Replacement scheme of insufficient quality to justify harm to heritage assets

A mixed use redevelopment of locally listed buildings in central London was refused for less than substantial harm to heritage assets not outweighed by the benefits of the replacement scheme in terms of its quality or social and economic considerations. The proposal comprised office and retail floorspace and four residential units and open space.

The only issue for consideration was the impact of the proposal on the surrounding conservation area, adjacent grade II listed church and the loss of the Arts and Crafts style locally listed buildings themselves. The inspector held that in isolation the buildings were not remarkable but they did contribute positively to the character of the conservation area and reflected its speculative build history. She also felt the adjacent listed non-conformist church stood out as a prominent and important building and part of the area’s social and physical history.

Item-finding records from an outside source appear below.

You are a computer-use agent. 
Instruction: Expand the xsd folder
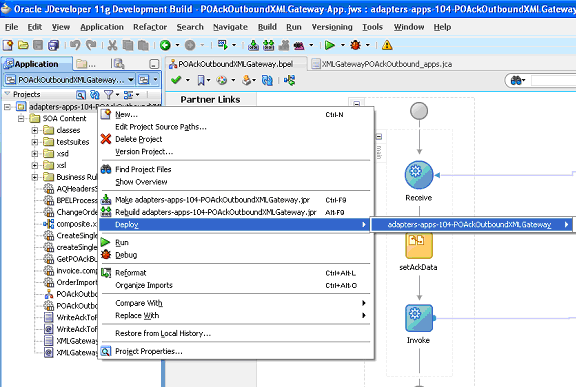point(35,153)
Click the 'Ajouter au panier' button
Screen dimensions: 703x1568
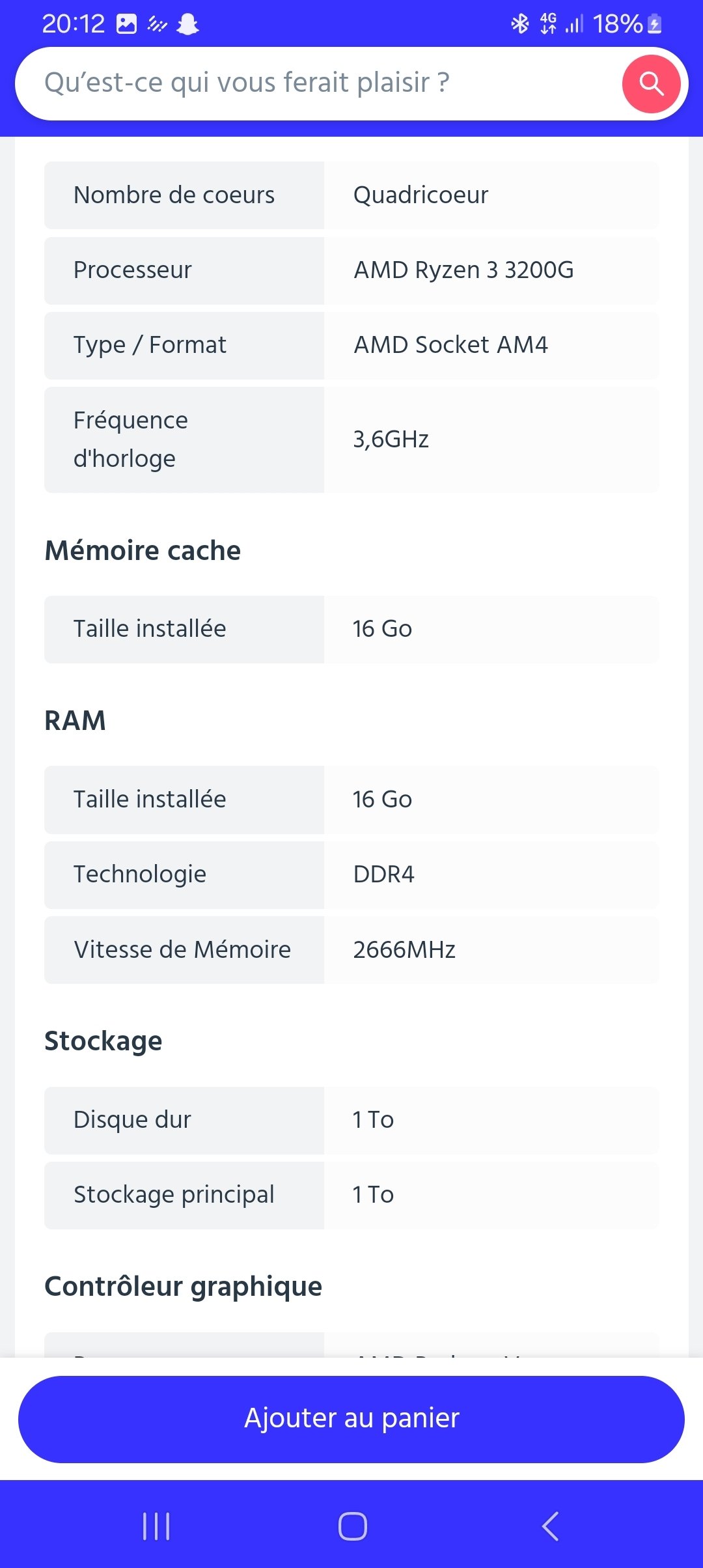point(352,1419)
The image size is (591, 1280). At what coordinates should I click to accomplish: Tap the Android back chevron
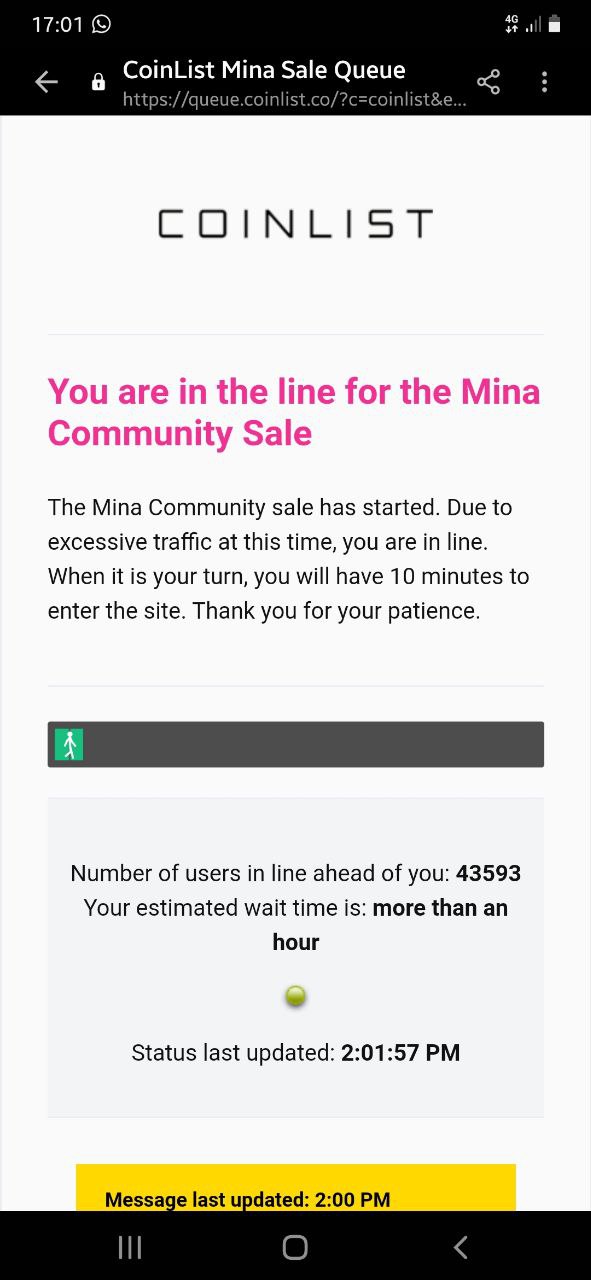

She concluded that the demolition of the locally listed buildings would be a notable and regrettable loss of non-designated heritage assets which made a positive contribution to the significance of the conservation area. The loss of these buildings would also be harmful to the conservation area and would adversely affect the setting of the listed church. These harms would be compounded by the excessive height, bulk and mass of the proposed replacement building and the introduction of a public open space which would be harmful to the tightly defined setting of the church. Consequently, she concluded the heritage assets would be neither preserved nor enhanced and the public benefits of the scheme, including office floorspace and housing, were insufficient to overcome the harms.